Starke Regenfälle haben weite Teile des südlichen Afrika überflutet. Vor allem im Mosambik und Sambia überschwemmen große Ströme wie der Sambesi, der viertlängste Fluss Afrikas, ganze Dörfer und Felder.

Nutztiere ertrinken in den Wassermassen und lassen ihre Besitzer ohne Einkommen zurück. Der Sambesi entspringt in Sambia und schiebt die Wassermassen durch das gesamte Land bis nach Mosambik, wo er schließlich in den indischen Ozean mündet. In Mosambik werden viele Einwohner an die Überschwemmung im Jahr 2001 erinnert, die als eine der größten in der Geschichte des Landes zählt. Damals gingen die Bilder einer Frau, die in einer Baumkrone ein Baby gebar um die Welt – und auch diesmal müssen Rettungskräfte die Menschen aus den Spitzen der Bäume bergen. Der Wasserpegel nähert sich bereits der Marke vom Jahr 2001; wenn es weiter regnet könnte die Grenze sogar übertreten werden. CARE hat Plastikplanen, Wassertanks und –kanister ausgeteilt und hält ein Rettungsboot für Evakuierungen bereit.

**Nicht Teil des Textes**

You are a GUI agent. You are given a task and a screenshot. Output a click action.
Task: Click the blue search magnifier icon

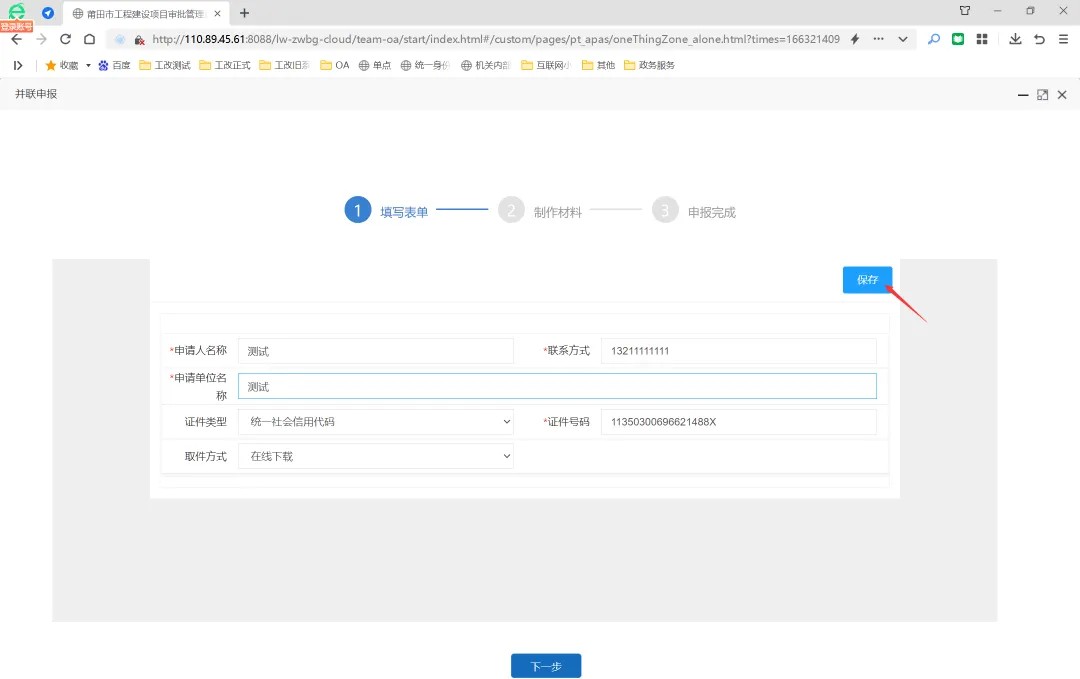934,39
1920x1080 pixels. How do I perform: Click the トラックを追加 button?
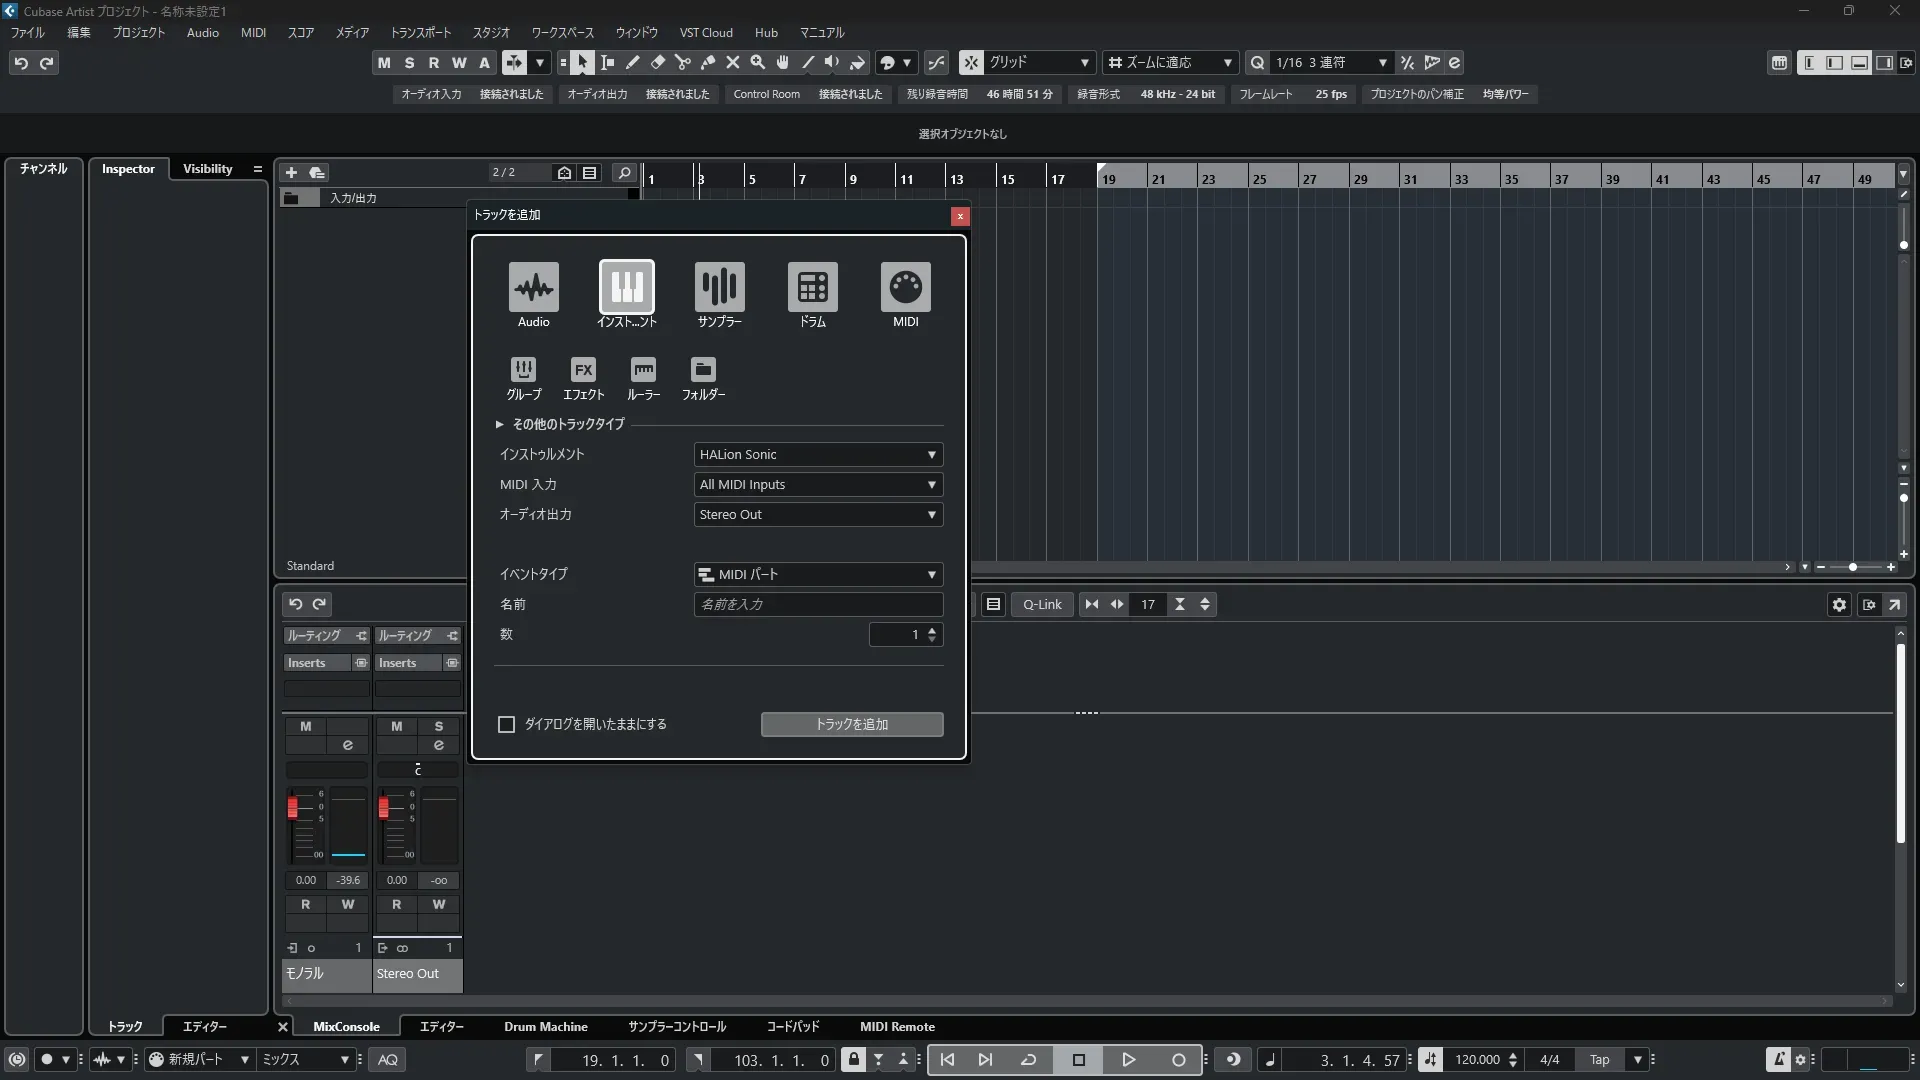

«Wir haben erst die Hälfte der Regenzeit hinter uns, aber schon mehr als das Doppelte der normalen Niederschläge», berichtet Michael Schroll, deutscher Mitarbeiter von CARE in Sambia. Auch dort haben die Überflutungen Straßen, Brücken, Häuser und Feldfrüchte zerstört. CARE beobachtet die Lage und bereitet Nothilfemaßnahmen vor.